## Text excerpt
--- Begin ---

We will use the `preprocess_esg_data` function from `utils.data_preprocessing`. This function handles:
1.  **Missing Value Imputation:** Uses median for numerical features (`GrowthRate`) and mode for categorical features (though none are missing here).
2.  **Categorical Encoding:** Converts `Industry` and `Region` into numerical representations using Label Encoding.
3.  **Feature Scaling:** Standardizes numerical features to have zero mean and unit variance using `StandardScaler`.
4.  **Outlier Handling (Optional in function):** The provided utility function includes an optional IQR-based outlier handling step, which we will use here for robustness, although the impact might be minimal depending on the algorithms.

In [None]:
if df_original is not None:
    # Apply preprocessing
    # Note: We drop CompanyID and CompanyName as they are identifiers and not typically used as features
    df_processed = preprocess_esg_data(df_original.drop(columns=['CompanyID', 'CompanyName']))
    
    print("Dataset shape after preprocessing:", df_processed.shape)
    print("\nFirst 5 rows of preprocessed data:")
    display(df_processed.head())
    
    print("\nChecking for missing values after preprocessing:")
    print(df_processed.isnull().sum().sum()) # Should be 0
    
    print("\nData types after preprocessing:")
    df_processed.info()

## 3. Exploratory Data Visualization (on Processed Data)

In [None]:
# Visualize distributions of key processed features
if 'df_processed' in locals():
    plot_cols = ['ESG_Overall', 'ProfitMargin', 'MarketCap', 'Revenue', 'Industry', 'Region']
    plt.figure(figsize=(15, 10))
    for i, col in enumerate(plot_cols):
        plt.subplot(2, 3, i + 1)
        sns.histplot(df_processed[col], kde=True)
        plt.title(f'Processed Distribution of {col}')
    plt.tight_layout()
    plt.show()

In [None]:
# Correlation heatmap for processed numerical columns
if 'df_processed' in locals():
    plot_correlation_matrix(df_processed)

## 4. Data Preparation for Machine Learning

We'll define features (X) and targets (y) for our supervised learning tasks.

**Tasks:**
1.  **Regression:** Predict `ProfitMargin`.
2.  **Classification:** Predict whether `ESG_Overall` score is 'High' (above median) or 'Low' (below or equal to median).

In [None]:
if 'df_processed' in locals():
    # --- Regression Task --- 
    target_reg = 'ProfitMargin'
    # Use all other columns as features, except potential identifiers if they were kept
    features_reg = df_processed.drop(columns=[target_reg]).columns.tolist()
    
    X_reg = df_processed[features_reg]
    y_reg = df_processed[target_reg]
    
    # Train-test split for regression
    X_reg_train, X_reg_test, y_reg_train, y_reg_test = train_test_split(
        X_reg, y_reg, test_size=0.2, random_state=42
    )
    print(f"Regression - Features shape: {X_reg.shape}, Target shape: {y_reg.shape}")
    print(f"Train shapes: {X_reg_train.shape}, {y_reg_train.shape}")

--- End ---

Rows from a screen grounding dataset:
--- Begin ---

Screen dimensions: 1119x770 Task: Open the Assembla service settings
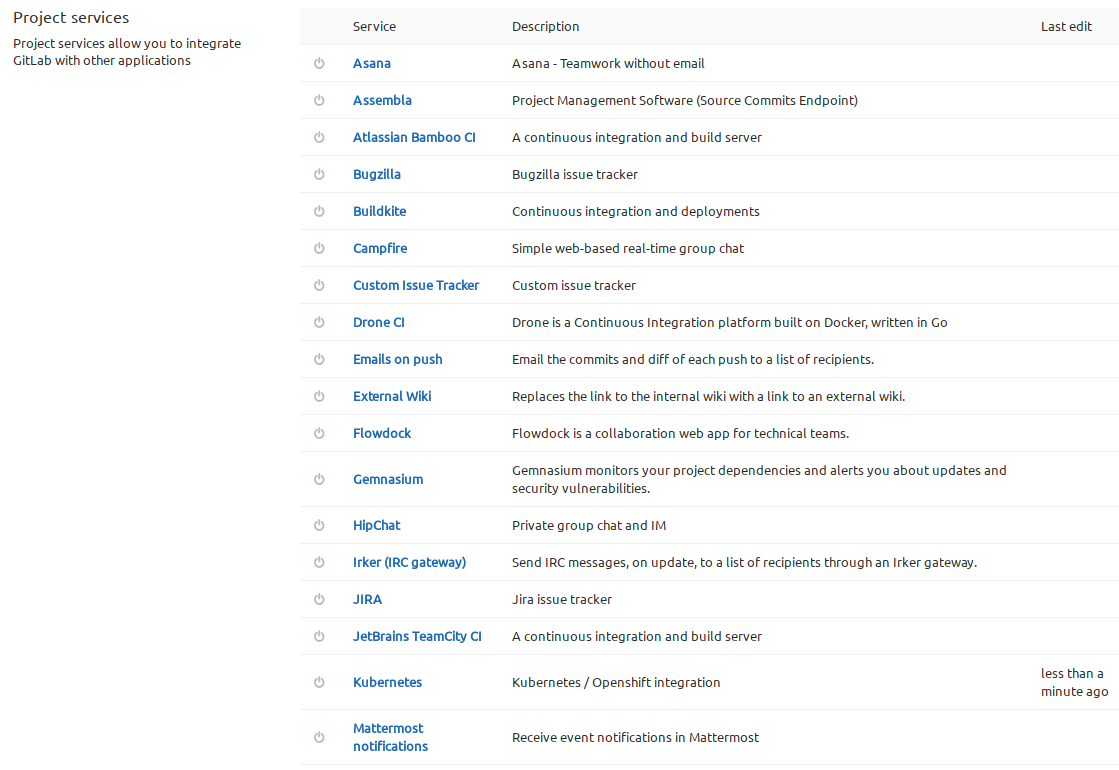[382, 100]
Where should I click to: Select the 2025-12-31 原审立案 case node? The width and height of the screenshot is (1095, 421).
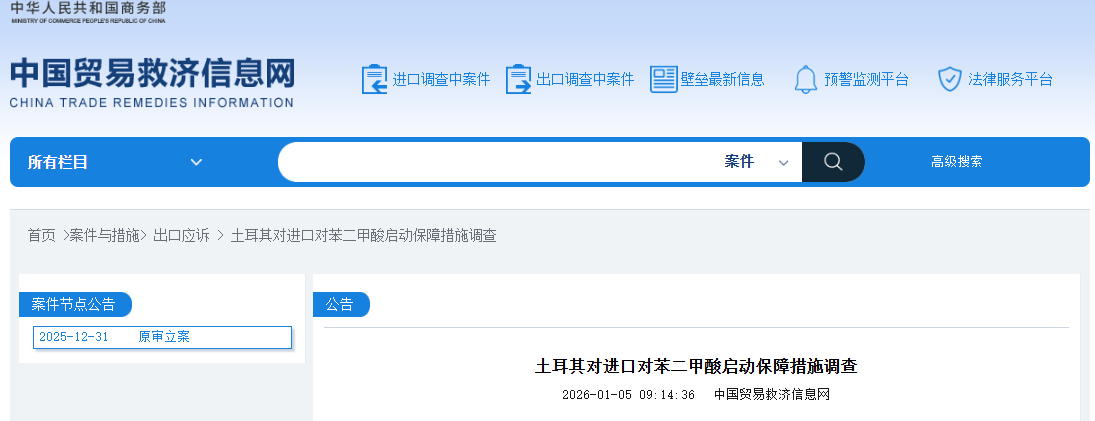click(x=162, y=337)
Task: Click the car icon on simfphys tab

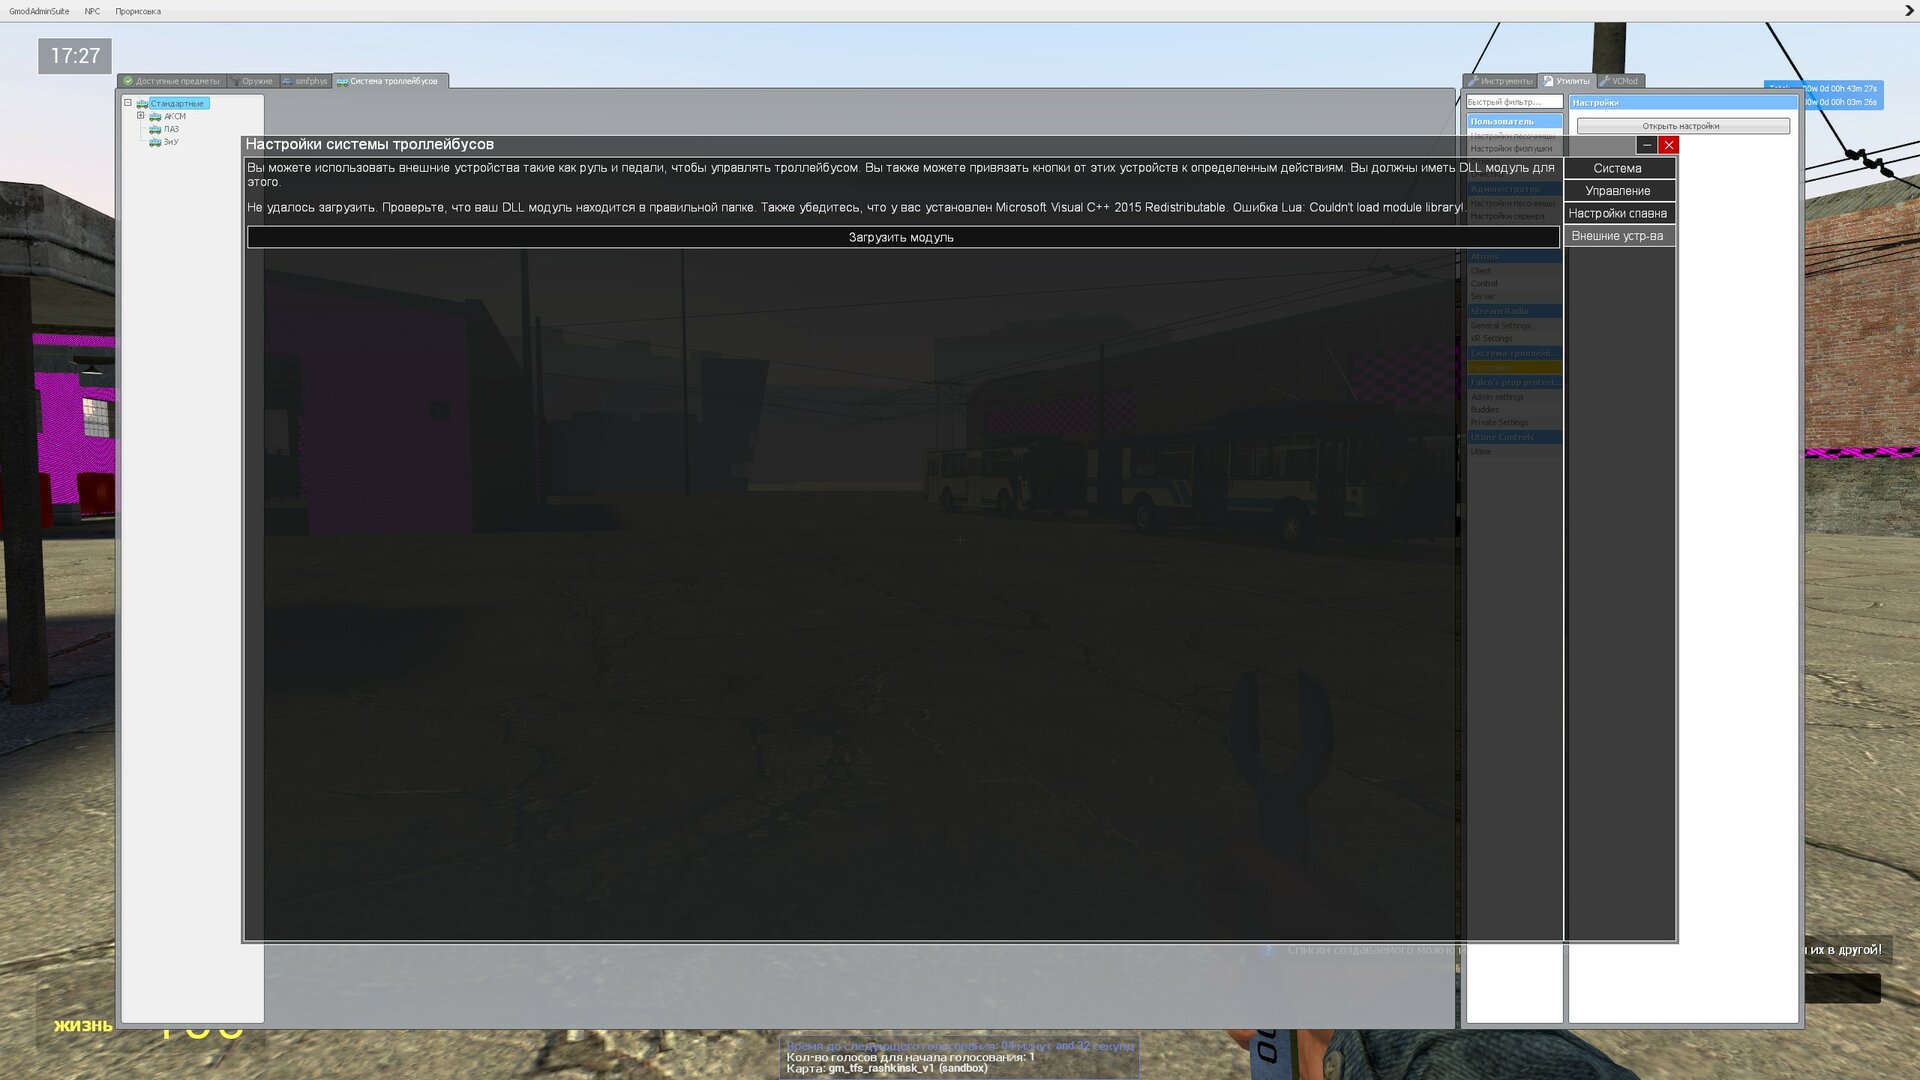Action: pyautogui.click(x=287, y=81)
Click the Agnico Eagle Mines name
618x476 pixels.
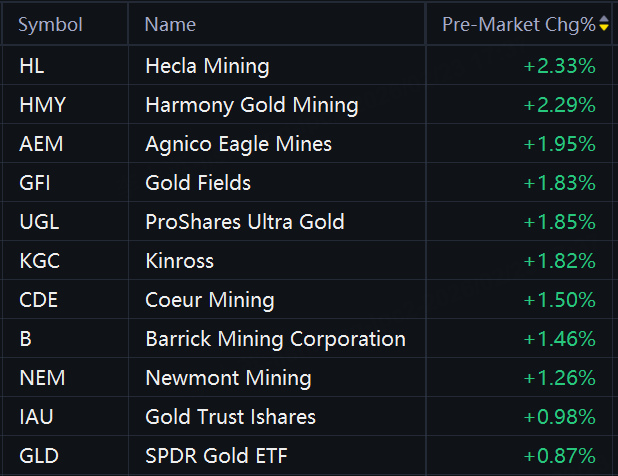238,144
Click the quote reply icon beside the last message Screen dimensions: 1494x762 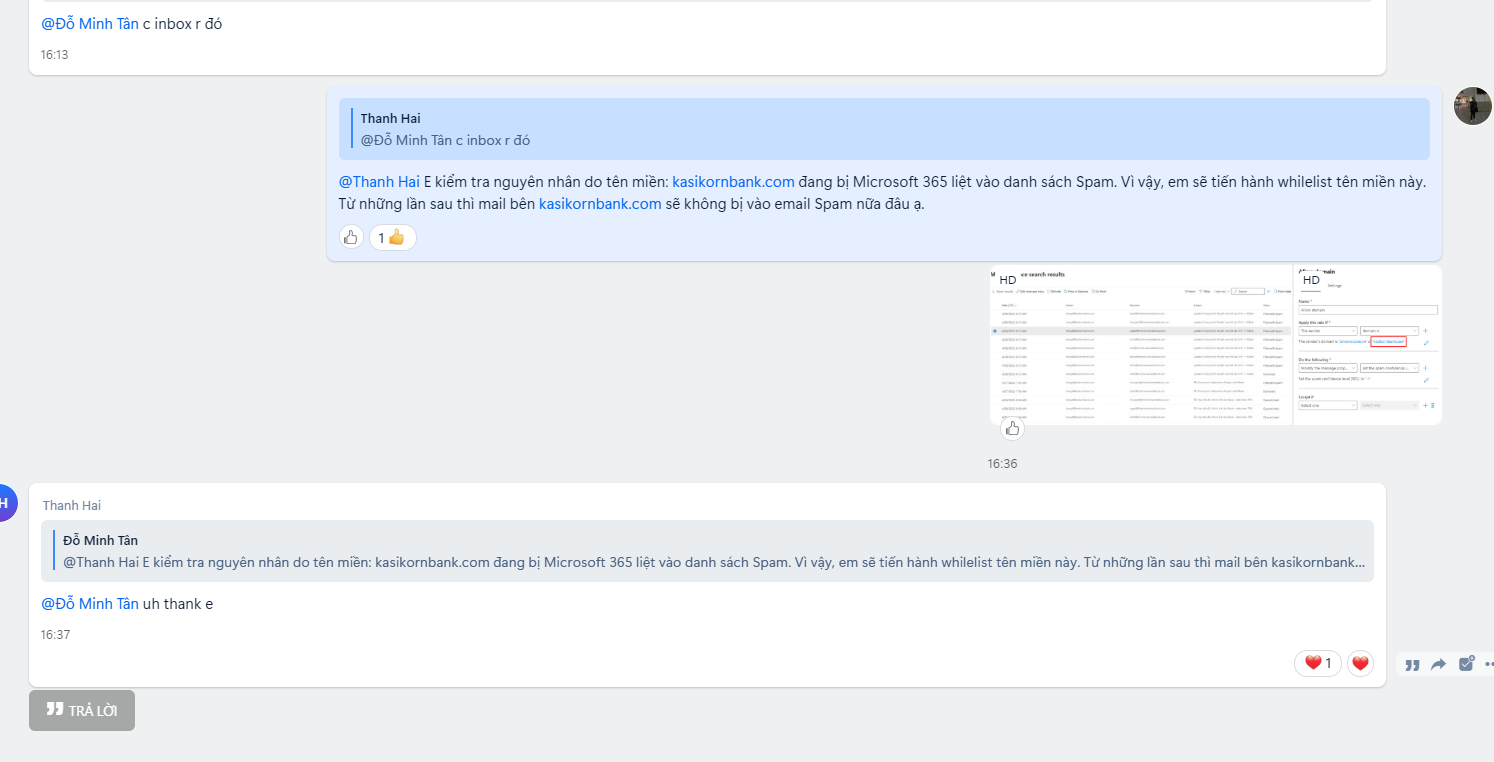point(1412,664)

--- End ---

## What to work on
1 – Copy the stretch of the ESG data notebook excerpt from "We'll define features" through "equal to median).".
2 – In the ESG data notebook excerpt, which column names does the code go through when it draws the histograms of processed features?
3 – Pick up the ESG data notebook excerpt at the point where it stops and keep it going.

## Answers to the exercises
1 –
We'll define features (X) and targets (y) for our supervised learning tasks.

**Tasks:**
1.  **Regression:** Predict `ProfitMargin`.
2.  **Classification:** Predict whether `ESG_Overall` score is 'High' (above median) or 'Low' (below or equal to median).

2 – ESG_Overall, ProfitMargin, MarketCap, Revenue, Industry, Region

3 –
    print(f"Test shapes: {X_reg_test.shape}, {y_reg_test.shape}")

    # --- Classification Task --- 
    # Create a binary target based on the median ESG_Overall score
    # Note: We use the *original* non-scaled ESG_Overall to determine the median for interpretability
    if 'ESG_Overall' in df_original.columns:
        median_esg = df_original['ESG_Overall'].median()
        df_processed['ESG_Category'] = (df_processed['ESG_Overall'] > df_processed['ESG_Overall'].median()).astype(int) # Use median of scaled data for split
        # Alternatively, use original median on scaled data: df_processed['ESG_Category'] = (df_original['ESG_Overall'] > median_esg).astype(int)
        
        target_clf = 'ESG_Category'
        # Use all columns except the target and the original ESG score it's derived from
        features_clf = df_processed.drop(columns=[target_clf, 'ESG_Overall']).columns.tolist()
        
        X_clf = df_processed[features_clf]
        y_clf = df_processed[target_clf]
        
        # Train-test split for classification
        X_clf_train, X_clf_test, y_clf_train, y_clf_test = train_test_split(
            X_clf, y_clf, test_size=0.2, random_state=42, stratify=y_clf # Stratify for classification
        )
        print(f"\nClassification - Features shape: {X_clf.shape}, Target shape: {y_clf.shape}")
        print(f"Train shapes: {X_clf_train.shape}, {y_clf_train.shape}")
        print(f"Test shapes: {X_clf_test.shape}, {y_clf_test.shape}")
        print(f"ESG Category distribution (0=Low, 1=High):\n{df_processed['ESG_Category'].value_counts(normalize=True)}")
    else:
        print("\nWarning: 'ESG_Overall' column not found in original data for classification task setup.")
        X_clf_train, X_clf_test, y_clf_train, y_clf_test = [None]*4

    # --- Data for Unsupervised Learning --- 
    # Typically use all relevant features (excluding target variables if any)
    # For clustering/PCA, we might use a subset or all processed features
    X_unsupervised = df_processed[features_reg] # Using regression features as an example
    print(f"\nUnsupervised Learning - Data shape: {X_unsupervised.shape}")

else:
    print("\nDataFrame df_processed not found. Skipping data preparation.")

## 5. Supervised Learning

We will now apply the implemented supervised learning algorithms to the prepared datasets.

### 5.1 Regression Task (Predicting ProfitMargin)

#### 5.1.1 Linear Regression

In [None]:
if 'X_reg_train' in locals() and X_reg_train is not None:
    # Using Normal Equation (default)
    lr_normal = LinearRegression(method='normal_equation')
    lr_normal.fit(X_reg_train, y_reg_train)
    y_reg_pred_normal = lr_normal.predict(X_reg_test)
    mse_normal = mean_squared_error(y_reg_test, y_reg_pred_normal)
    r2_normal = r2_score(y_reg_test, y_reg_pred_normal)
    print("--- Linear Regression (Normal Equation) ---")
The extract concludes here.